The member said the shop offered no help, so he took it to another shop, which found that the shaft was banging on the underside of the hull or shaft tube. The technician ultimately balanced the prop, changed the shaft saver, which was distorted, and aligned the engine and shaft. Unfortunately, the member had to pay an additional $2,298 over the $4,317 he spent at the first shop. He sought our help. Eventually, the first shop agreed to help and sent a check for $3,000.
Out Of Storage
A member contacted us for help in working out an issue involving storage charges with his marina. The marina claimed he didn't acknowledge part of his contract and that a check he gave them wasn't complete. (The member wrote the dollar amount in numerals but forgot to write out the amount in words.) The marina said because of this it would not enter into a winter lease agreement making storage charges much higher and causing him to owe an additional $1,370, due immediately. It also said his boat must be out of the marina in a few weeks and would seize his boat if not removed on time.
We wrote to the marina asking to refund the member enough money to bring his balance back to what was initially agreed on, along with a signed note stating that nothing more is owed and giving him a one-month extension in case weather makes it impossible to leave by the deadline. We spoke with the marina management, and it initially looked like a resolution was not possible. However, the member wrote back saying that he was working it out and was sure that our involvement was nudging his case along.
Member Matthew Kemper owned a Kohler generator that he'd been trying to get repaired under a recall after seeing an article in BoatUS Magazine. The recall stated: "Carbon monoxide poisoning may result from failure of the black iron wet exhaust pipe used on these generator sets," something that shouldn't be ignored.
His boat had one of the recalled generators, but his installation made access difficult. Because the dealer wouldn't be compensated for the additional time needed to repair the generator, he said the repair couldn't be done at no charge, which is what should happen with a recall. Kemper contacted us for help.

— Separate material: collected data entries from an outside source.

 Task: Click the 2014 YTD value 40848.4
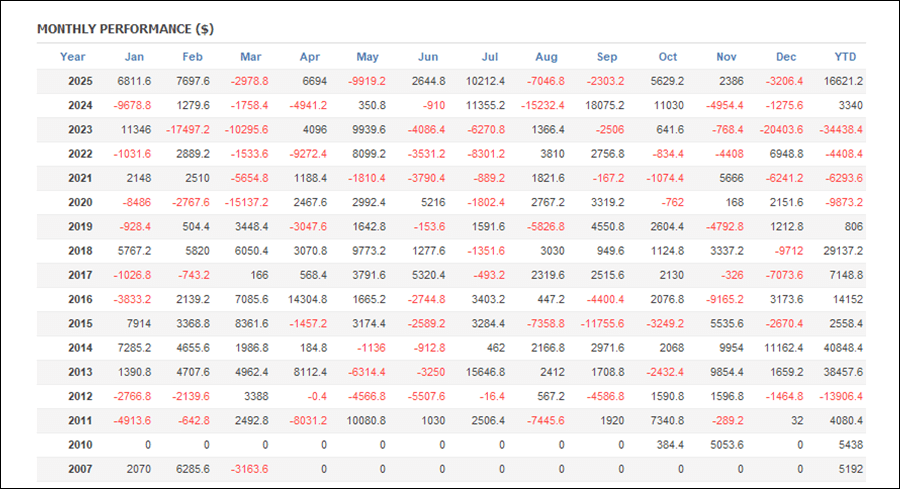[844, 347]
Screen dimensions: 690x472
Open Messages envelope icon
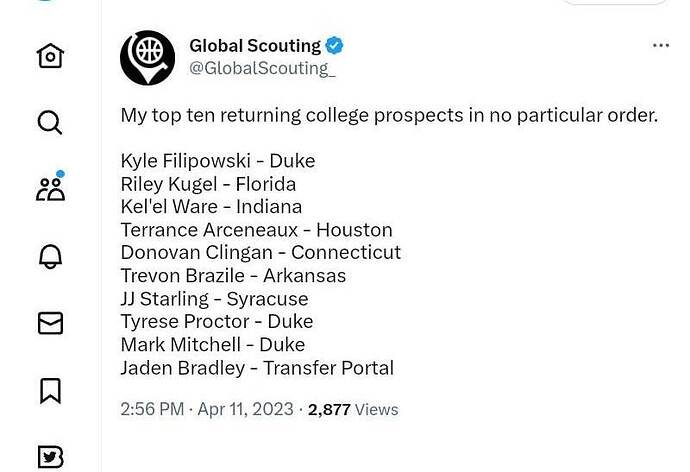click(50, 323)
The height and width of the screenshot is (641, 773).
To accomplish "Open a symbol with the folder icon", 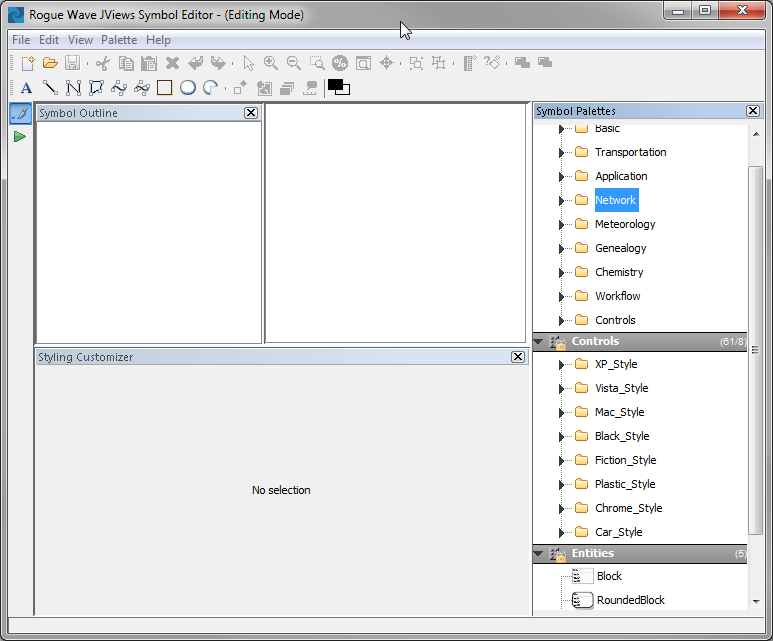I will click(50, 63).
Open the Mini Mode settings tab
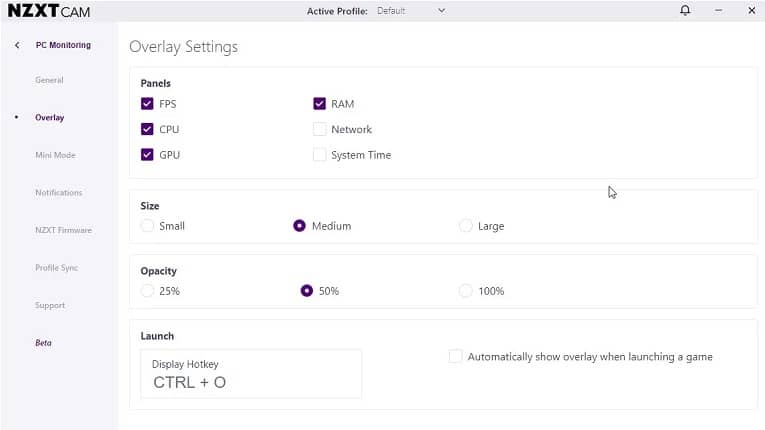The width and height of the screenshot is (765, 430). pyautogui.click(x=55, y=155)
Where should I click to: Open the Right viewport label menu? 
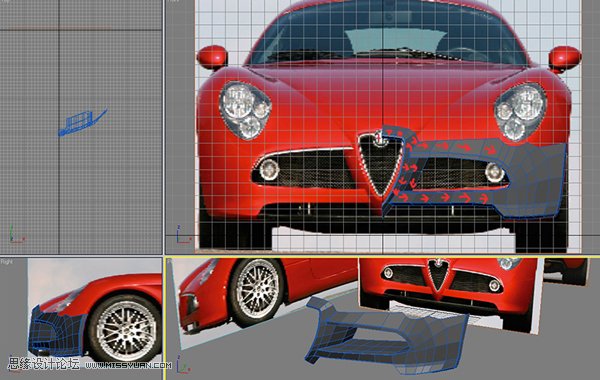tap(7, 262)
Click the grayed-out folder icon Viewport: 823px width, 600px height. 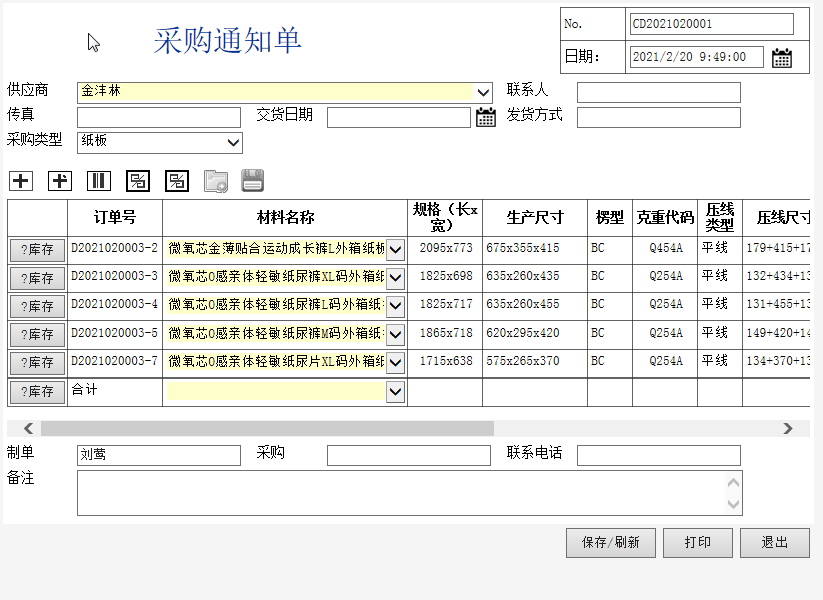(x=216, y=181)
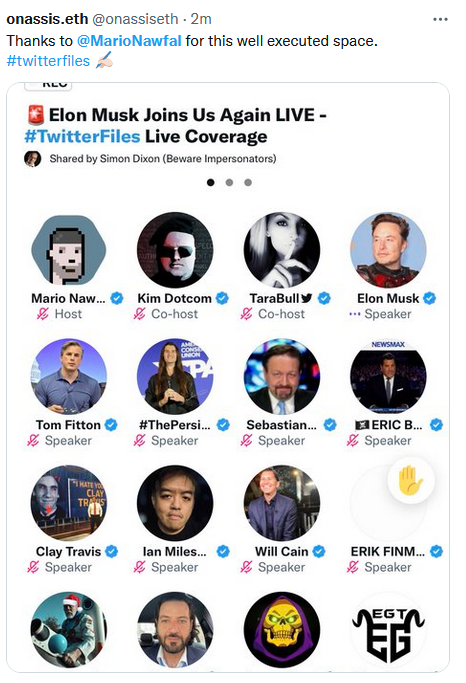Select TaraBull's profile picture
466x683 pixels.
282,250
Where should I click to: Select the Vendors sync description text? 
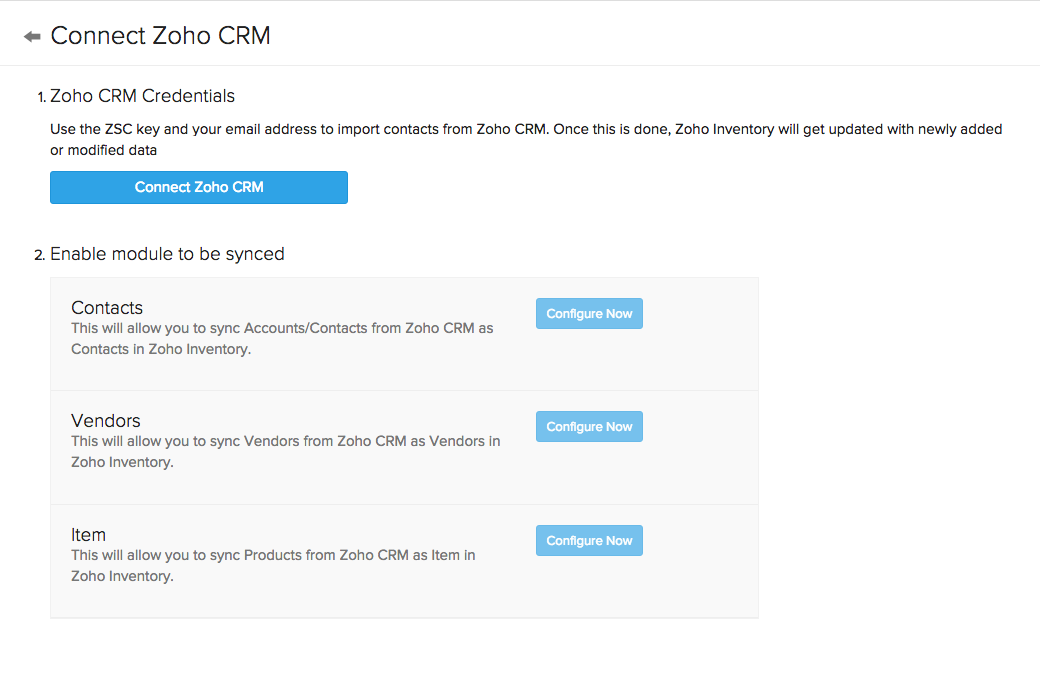[x=285, y=451]
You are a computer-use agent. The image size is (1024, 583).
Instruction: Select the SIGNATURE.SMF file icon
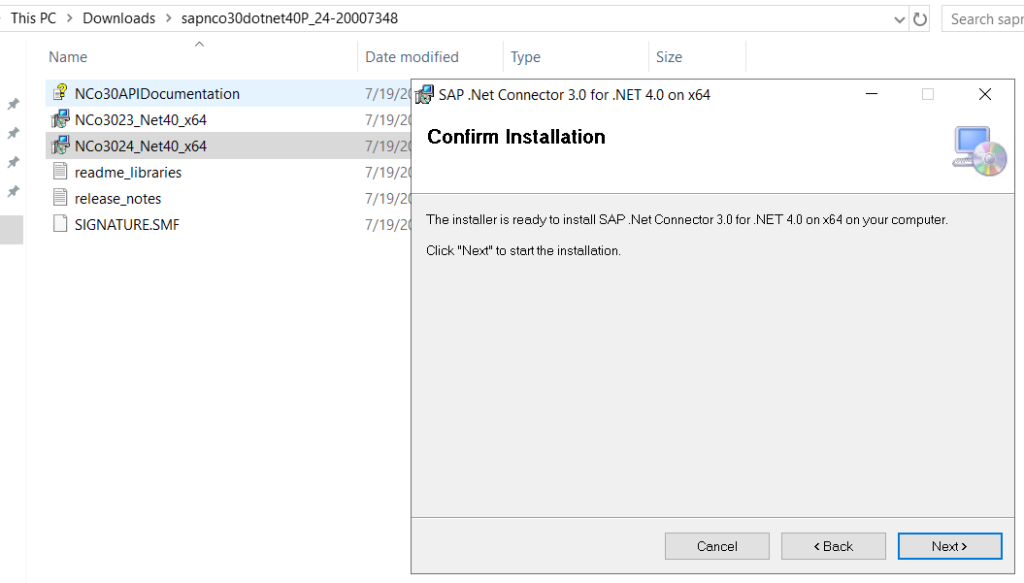60,224
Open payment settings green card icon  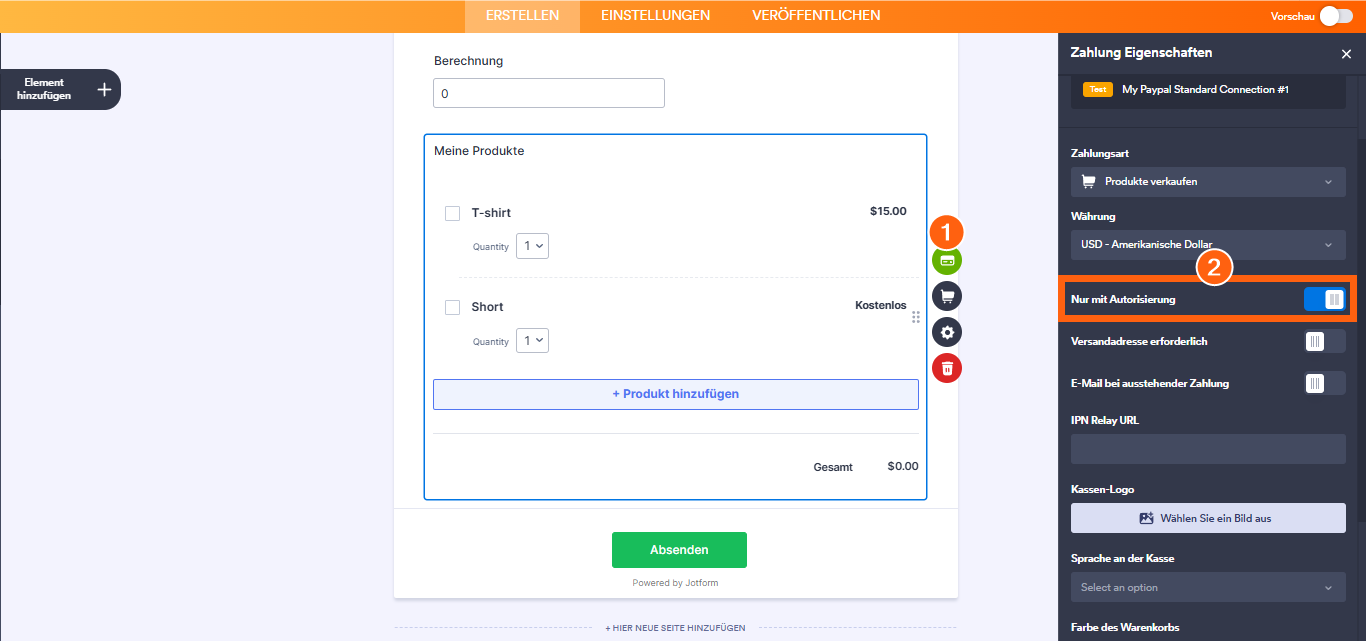947,260
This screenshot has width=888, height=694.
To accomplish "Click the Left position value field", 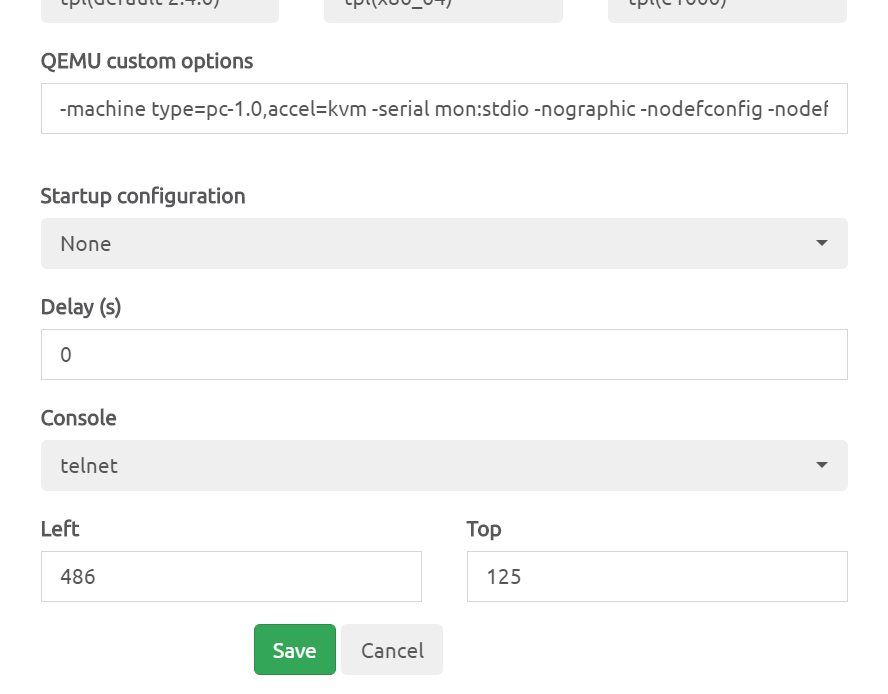I will tap(231, 576).
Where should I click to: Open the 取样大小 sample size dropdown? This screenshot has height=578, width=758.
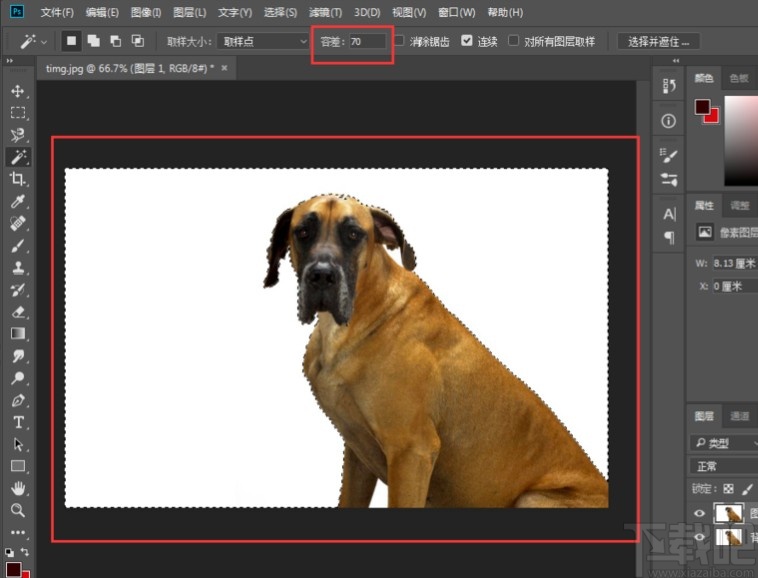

We discovered a service bulletin that allocates that the number of labor hours Kohler will pay for the repairs are limited, and anything over that amount must be borne by the owner. We also spoke to a dealer who said some shops may not be willing to accept a lower labor reimbursement and also may not be willing to accept liability of the repair because of potential serious consequences. Total Energy, a Kohler dealer, said there were several other shops nearby that might be willing to do the work and offered to help find one. Kemper settled on Dock Box Services, which ordered and installed the part.